Data section —

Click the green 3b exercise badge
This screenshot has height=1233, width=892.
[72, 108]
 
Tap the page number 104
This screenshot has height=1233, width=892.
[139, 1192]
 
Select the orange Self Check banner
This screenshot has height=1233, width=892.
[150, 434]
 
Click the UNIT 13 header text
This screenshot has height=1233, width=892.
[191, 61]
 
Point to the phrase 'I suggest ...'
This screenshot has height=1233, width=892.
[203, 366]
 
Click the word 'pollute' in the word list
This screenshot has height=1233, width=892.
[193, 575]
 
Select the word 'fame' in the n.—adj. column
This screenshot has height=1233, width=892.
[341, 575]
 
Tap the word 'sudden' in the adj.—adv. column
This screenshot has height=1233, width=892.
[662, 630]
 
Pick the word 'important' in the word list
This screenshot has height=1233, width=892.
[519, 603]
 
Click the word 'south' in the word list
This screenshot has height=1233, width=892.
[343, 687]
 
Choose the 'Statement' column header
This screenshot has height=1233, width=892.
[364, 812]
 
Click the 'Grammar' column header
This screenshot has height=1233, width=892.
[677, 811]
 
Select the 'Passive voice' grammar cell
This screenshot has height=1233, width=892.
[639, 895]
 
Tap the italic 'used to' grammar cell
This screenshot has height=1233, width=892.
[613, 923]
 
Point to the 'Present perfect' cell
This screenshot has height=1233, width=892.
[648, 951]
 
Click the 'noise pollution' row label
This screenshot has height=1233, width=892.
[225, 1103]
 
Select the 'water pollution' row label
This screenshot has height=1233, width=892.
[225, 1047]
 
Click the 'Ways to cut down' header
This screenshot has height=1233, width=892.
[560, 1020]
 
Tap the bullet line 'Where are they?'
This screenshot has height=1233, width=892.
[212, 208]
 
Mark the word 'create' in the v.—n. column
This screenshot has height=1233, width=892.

The task — Copy the whole listing above word for word, from the first line to the last.

Exercise solution —
Click the green 3b exercise badge
This screenshot has height=1233, width=892.
[72, 108]
 
Tap the page number 104
This screenshot has height=1233, width=892.
[139, 1192]
 
Select the orange Self Check banner
This screenshot has height=1233, width=892.
[150, 434]
 
Click the UNIT 13 header text
This screenshot has height=1233, width=892.
[191, 61]
 
Point to the phrase 'I suggest ...'
This screenshot has height=1233, width=892.
[203, 366]
 
Click the word 'pollute' in the word list
This screenshot has height=1233, width=892.
[193, 575]
 
Select the word 'fame' in the n.—adj. column
This screenshot has height=1233, width=892.
[341, 575]
 
Tap the word 'sudden' in the adj.—adv. column
This screenshot has height=1233, width=892.
[662, 630]
 
Pick the word 'important' in the word list
This screenshot has height=1233, width=892.
[519, 603]
 
Click the word 'south' in the word list
This screenshot has height=1233, width=892.
[343, 687]
 
Choose the 'Statement' column header
This screenshot has height=1233, width=892.
[364, 812]
 
Click the 'Grammar' column header
This screenshot has height=1233, width=892.
[677, 811]
 
Select the 'Passive voice' grammar cell
This screenshot has height=1233, width=892.
[639, 895]
 
Tap the italic 'used to' grammar cell
This screenshot has height=1233, width=892.
[613, 923]
 
Point to the 'Present perfect' cell
This screenshot has height=1233, width=892.
[648, 951]
 
Click the 'noise pollution' row label
This screenshot has height=1233, width=892.
[225, 1103]
 
Select the 'water pollution' row label
This screenshot has height=1233, width=892.
[225, 1047]
 
Click the 'Ways to cut down' header
This screenshot has height=1233, width=892.
[560, 1020]
 
Tap the bullet line 'Where are they?'
This screenshot has height=1233, width=892.
[212, 208]
 
Mark the word 'create' in the v.—n. column
This screenshot has height=1233, width=892.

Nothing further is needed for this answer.